• **What is needed**: Retype every line of these entries without changing anything.

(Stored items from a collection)
## start

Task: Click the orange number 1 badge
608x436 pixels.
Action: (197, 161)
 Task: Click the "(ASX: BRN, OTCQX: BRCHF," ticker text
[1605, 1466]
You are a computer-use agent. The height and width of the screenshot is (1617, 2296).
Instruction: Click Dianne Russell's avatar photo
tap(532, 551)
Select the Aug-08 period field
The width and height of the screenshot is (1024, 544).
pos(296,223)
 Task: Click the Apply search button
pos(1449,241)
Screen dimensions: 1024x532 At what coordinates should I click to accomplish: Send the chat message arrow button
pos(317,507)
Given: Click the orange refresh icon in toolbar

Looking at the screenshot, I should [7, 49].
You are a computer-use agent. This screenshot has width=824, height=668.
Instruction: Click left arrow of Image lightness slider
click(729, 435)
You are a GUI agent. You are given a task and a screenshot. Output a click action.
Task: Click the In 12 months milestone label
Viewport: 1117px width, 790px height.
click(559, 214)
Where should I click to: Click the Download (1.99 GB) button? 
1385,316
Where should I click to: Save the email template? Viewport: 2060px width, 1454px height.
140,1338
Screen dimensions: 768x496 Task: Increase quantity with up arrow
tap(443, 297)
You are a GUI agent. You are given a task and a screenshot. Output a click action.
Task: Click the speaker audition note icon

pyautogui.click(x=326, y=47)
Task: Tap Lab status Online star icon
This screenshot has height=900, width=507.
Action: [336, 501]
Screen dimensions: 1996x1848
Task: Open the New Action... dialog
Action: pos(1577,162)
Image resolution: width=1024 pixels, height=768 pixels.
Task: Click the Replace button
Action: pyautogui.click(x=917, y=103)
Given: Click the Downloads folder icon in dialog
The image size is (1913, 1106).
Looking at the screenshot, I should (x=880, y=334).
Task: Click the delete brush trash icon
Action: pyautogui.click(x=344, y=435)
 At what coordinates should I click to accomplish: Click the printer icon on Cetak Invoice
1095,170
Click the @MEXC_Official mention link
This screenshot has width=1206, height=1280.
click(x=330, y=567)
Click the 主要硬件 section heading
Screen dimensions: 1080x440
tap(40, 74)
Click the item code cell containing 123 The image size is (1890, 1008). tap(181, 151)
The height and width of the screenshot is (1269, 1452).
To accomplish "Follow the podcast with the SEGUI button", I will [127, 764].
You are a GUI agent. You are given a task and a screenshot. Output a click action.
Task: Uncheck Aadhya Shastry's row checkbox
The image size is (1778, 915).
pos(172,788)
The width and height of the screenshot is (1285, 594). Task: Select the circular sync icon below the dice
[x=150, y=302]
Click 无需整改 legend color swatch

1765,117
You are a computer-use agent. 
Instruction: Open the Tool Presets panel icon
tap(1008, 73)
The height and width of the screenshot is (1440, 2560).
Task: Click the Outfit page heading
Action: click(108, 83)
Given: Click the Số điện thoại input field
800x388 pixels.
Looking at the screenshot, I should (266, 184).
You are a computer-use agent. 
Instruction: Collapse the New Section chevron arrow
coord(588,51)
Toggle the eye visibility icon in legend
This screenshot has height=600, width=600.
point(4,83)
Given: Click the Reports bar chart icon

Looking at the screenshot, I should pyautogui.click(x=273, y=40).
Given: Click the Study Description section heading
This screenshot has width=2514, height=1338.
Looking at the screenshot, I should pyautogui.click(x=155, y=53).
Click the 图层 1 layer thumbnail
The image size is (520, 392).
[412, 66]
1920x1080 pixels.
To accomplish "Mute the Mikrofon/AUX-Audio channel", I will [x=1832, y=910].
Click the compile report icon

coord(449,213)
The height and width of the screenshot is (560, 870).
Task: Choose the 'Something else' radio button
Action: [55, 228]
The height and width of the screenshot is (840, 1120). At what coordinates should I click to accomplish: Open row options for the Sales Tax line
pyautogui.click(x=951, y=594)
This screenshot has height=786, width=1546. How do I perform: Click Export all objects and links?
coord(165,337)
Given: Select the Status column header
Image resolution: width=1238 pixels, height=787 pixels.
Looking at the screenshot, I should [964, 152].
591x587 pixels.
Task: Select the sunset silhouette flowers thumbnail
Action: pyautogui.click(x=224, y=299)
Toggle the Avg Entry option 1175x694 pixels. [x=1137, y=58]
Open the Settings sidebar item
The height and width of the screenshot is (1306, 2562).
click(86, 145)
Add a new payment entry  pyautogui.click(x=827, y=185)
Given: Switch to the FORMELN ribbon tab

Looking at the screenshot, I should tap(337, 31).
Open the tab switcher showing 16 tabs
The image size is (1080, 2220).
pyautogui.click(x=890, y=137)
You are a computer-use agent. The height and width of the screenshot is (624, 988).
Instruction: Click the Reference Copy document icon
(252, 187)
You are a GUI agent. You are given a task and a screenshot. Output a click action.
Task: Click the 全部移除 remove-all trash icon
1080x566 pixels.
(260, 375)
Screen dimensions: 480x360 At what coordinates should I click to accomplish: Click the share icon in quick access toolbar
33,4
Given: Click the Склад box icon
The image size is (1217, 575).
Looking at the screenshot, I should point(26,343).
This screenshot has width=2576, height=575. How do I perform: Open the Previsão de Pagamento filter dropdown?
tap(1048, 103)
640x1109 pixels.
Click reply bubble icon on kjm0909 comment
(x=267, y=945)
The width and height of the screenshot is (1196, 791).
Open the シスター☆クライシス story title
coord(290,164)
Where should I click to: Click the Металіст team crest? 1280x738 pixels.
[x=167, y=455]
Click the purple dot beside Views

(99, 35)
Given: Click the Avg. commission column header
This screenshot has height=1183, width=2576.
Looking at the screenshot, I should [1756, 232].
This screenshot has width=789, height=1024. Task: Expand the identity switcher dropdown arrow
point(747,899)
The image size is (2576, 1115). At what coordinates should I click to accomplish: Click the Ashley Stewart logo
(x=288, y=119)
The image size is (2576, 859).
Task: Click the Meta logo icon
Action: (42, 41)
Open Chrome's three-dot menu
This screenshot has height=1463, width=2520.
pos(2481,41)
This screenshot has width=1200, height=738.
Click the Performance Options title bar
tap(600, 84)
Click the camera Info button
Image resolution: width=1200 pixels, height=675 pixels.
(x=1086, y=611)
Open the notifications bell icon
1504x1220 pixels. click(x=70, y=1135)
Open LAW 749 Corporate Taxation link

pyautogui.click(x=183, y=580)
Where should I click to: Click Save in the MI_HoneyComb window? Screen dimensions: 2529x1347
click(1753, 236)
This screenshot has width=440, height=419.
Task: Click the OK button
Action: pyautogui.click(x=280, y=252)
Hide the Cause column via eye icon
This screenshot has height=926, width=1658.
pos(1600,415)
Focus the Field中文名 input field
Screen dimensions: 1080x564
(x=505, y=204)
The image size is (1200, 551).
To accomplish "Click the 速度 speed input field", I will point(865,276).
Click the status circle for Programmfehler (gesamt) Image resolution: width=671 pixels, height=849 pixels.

## end

• **Response**:
Task: Click the orange number 1 badge
608x436 pixels.
Action: (197, 161)
 Task: Click the "(ASX: BRN, OTCQX: BRCHF," ticker text
[1605, 1466]
You are a computer-use agent. The height and width of the screenshot is (1617, 2296).
Instruction: Click Dianne Russell's avatar photo
tap(532, 551)
Select the Aug-08 period field
The width and height of the screenshot is (1024, 544).
pos(296,223)
 Task: Click the Apply search button
pos(1449,241)
Screen dimensions: 1024x532 At what coordinates should I click to accomplish: Send the chat message arrow button
pos(317,507)
Given: Click the orange refresh icon in toolbar

Looking at the screenshot, I should [7, 49].
You are a computer-use agent. This screenshot has width=824, height=668.
Instruction: Click left arrow of Image lightness slider
click(729, 435)
You are a GUI agent. You are given a task and a screenshot. Output a click action.
Task: Click the In 12 months milestone label
Viewport: 1117px width, 790px height.
click(559, 214)
Where should I click to: Click the Download (1.99 GB) button? 
1385,316
Where should I click to: Save the email template? Viewport: 2060px width, 1454px height.
140,1338
Screen dimensions: 768x496 Task: Increase quantity with up arrow
tap(443, 297)
You are a GUI agent. You are given a task and a screenshot. Output a click action.
Task: Click the speaker audition note icon

pyautogui.click(x=326, y=47)
Task: Tap Lab status Online star icon
This screenshot has height=900, width=507.
Action: [336, 501]
Screen dimensions: 1996x1848
Task: Open the New Action... dialog
Action: pos(1577,162)
Image resolution: width=1024 pixels, height=768 pixels.
Task: Click the Replace button
Action: pyautogui.click(x=917, y=103)
Given: Click the Downloads folder icon in dialog
The image size is (1913, 1106).
Looking at the screenshot, I should (x=880, y=334).
Task: Click the delete brush trash icon
Action: pyautogui.click(x=344, y=435)
 At what coordinates should I click to accomplish: Click the printer icon on Cetak Invoice
1095,170
Click the @MEXC_Official mention link
This screenshot has width=1206, height=1280.
click(x=330, y=567)
Click the 主要硬件 section heading
Screen dimensions: 1080x440
tap(40, 74)
Click the item code cell containing 123 The image size is (1890, 1008). tap(181, 151)
The height and width of the screenshot is (1269, 1452).
To accomplish "Follow the podcast with the SEGUI button", I will [127, 764].
You are a GUI agent. You are given a task and a screenshot. Output a click action.
Task: Uncheck Aadhya Shastry's row checkbox
The image size is (1778, 915).
pos(172,788)
The width and height of the screenshot is (1285, 594). Task: Select the circular sync icon below the dice
[x=150, y=302]
Click 无需整改 legend color swatch

1765,117
You are a computer-use agent. 
Instruction: Open the Tool Presets panel icon
tap(1008, 73)
The height and width of the screenshot is (1440, 2560).
Task: Click the Outfit page heading
Action: click(108, 83)
Given: Click the Số điện thoại input field
800x388 pixels.
Looking at the screenshot, I should (266, 184).
You are a computer-use agent. 
Instruction: Collapse the New Section chevron arrow
coord(588,51)
Toggle the eye visibility icon in legend
This screenshot has height=600, width=600.
point(4,83)
Given: Click the Reports bar chart icon

Looking at the screenshot, I should pyautogui.click(x=273, y=40).
Given: Click the Study Description section heading
This screenshot has width=2514, height=1338.
Looking at the screenshot, I should pyautogui.click(x=155, y=53).
Click the 图层 1 layer thumbnail
The image size is (520, 392).
[412, 66]
1920x1080 pixels.
To accomplish "Mute the Mikrofon/AUX-Audio channel", I will [x=1832, y=910].
Click the compile report icon

coord(449,213)
The height and width of the screenshot is (560, 870).
Task: Choose the 'Something else' radio button
Action: [55, 228]
The height and width of the screenshot is (840, 1120). At what coordinates should I click to accomplish: Open row options for the Sales Tax line
pyautogui.click(x=951, y=594)
This screenshot has height=786, width=1546. How do I perform: Click Export all objects and links?
coord(165,337)
Given: Select the Status column header
Image resolution: width=1238 pixels, height=787 pixels.
Looking at the screenshot, I should [964, 152].
591x587 pixels.
Task: Select the sunset silhouette flowers thumbnail
Action: pyautogui.click(x=224, y=299)
Toggle the Avg Entry option 1175x694 pixels. [x=1137, y=58]
Open the Settings sidebar item
The height and width of the screenshot is (1306, 2562).
click(86, 145)
Add a new payment entry  pyautogui.click(x=827, y=185)
Given: Switch to the FORMELN ribbon tab

Looking at the screenshot, I should tap(337, 31).
Open the tab switcher showing 16 tabs
The image size is (1080, 2220).
pyautogui.click(x=890, y=137)
You are a computer-use agent. The height and width of the screenshot is (624, 988).
Instruction: Click the Reference Copy document icon
(252, 187)
You are a GUI agent. You are given a task and a screenshot. Output a click action.
Task: Click the 全部移除 remove-all trash icon
1080x566 pixels.
(260, 375)
Screen dimensions: 480x360 At what coordinates should I click to accomplish: Click the share icon in quick access toolbar
33,4
Given: Click the Склад box icon
The image size is (1217, 575).
Looking at the screenshot, I should point(26,343).
This screenshot has width=2576, height=575. How do I perform: Open the Previsão de Pagamento filter dropdown?
tap(1048, 103)
640x1109 pixels.
Click reply bubble icon on kjm0909 comment
(x=267, y=945)
The width and height of the screenshot is (1196, 791).
Open the シスター☆クライシス story title
coord(290,164)
Where should I click to: Click the Металіст team crest? 1280x738 pixels.
[x=167, y=455]
Click the purple dot beside Views

(99, 35)
Given: Click the Avg. commission column header
This screenshot has height=1183, width=2576.
Looking at the screenshot, I should [1756, 232].
This screenshot has width=789, height=1024. Task: Expand the identity switcher dropdown arrow
point(747,899)
The image size is (2576, 1115). At what coordinates should I click to accomplish: Click the Ashley Stewart logo
(x=288, y=119)
The image size is (2576, 859).
Task: Click the Meta logo icon
Action: (42, 41)
Open Chrome's three-dot menu
This screenshot has height=1463, width=2520.
pos(2481,41)
This screenshot has width=1200, height=738.
Click the Performance Options title bar
tap(600, 84)
Click the camera Info button
Image resolution: width=1200 pixels, height=675 pixels.
(x=1086, y=611)
Open the notifications bell icon
1504x1220 pixels. click(x=70, y=1135)
Open LAW 749 Corporate Taxation link

pyautogui.click(x=183, y=580)
Where should I click to: Click Save in the MI_HoneyComb window? Screen dimensions: 2529x1347
click(1753, 236)
This screenshot has width=440, height=419.
Task: Click the OK button
Action: pyautogui.click(x=280, y=252)
Hide the Cause column via eye icon
This screenshot has height=926, width=1658.
pos(1600,415)
Focus the Field中文名 input field
Screen dimensions: 1080x564
(x=505, y=204)
The image size is (1200, 551).
To accomplish "Click the 速度 speed input field", I will point(865,276).
Click the status circle for Programmfehler (gesamt) Image resolution: width=671 pixels, height=849 pixels.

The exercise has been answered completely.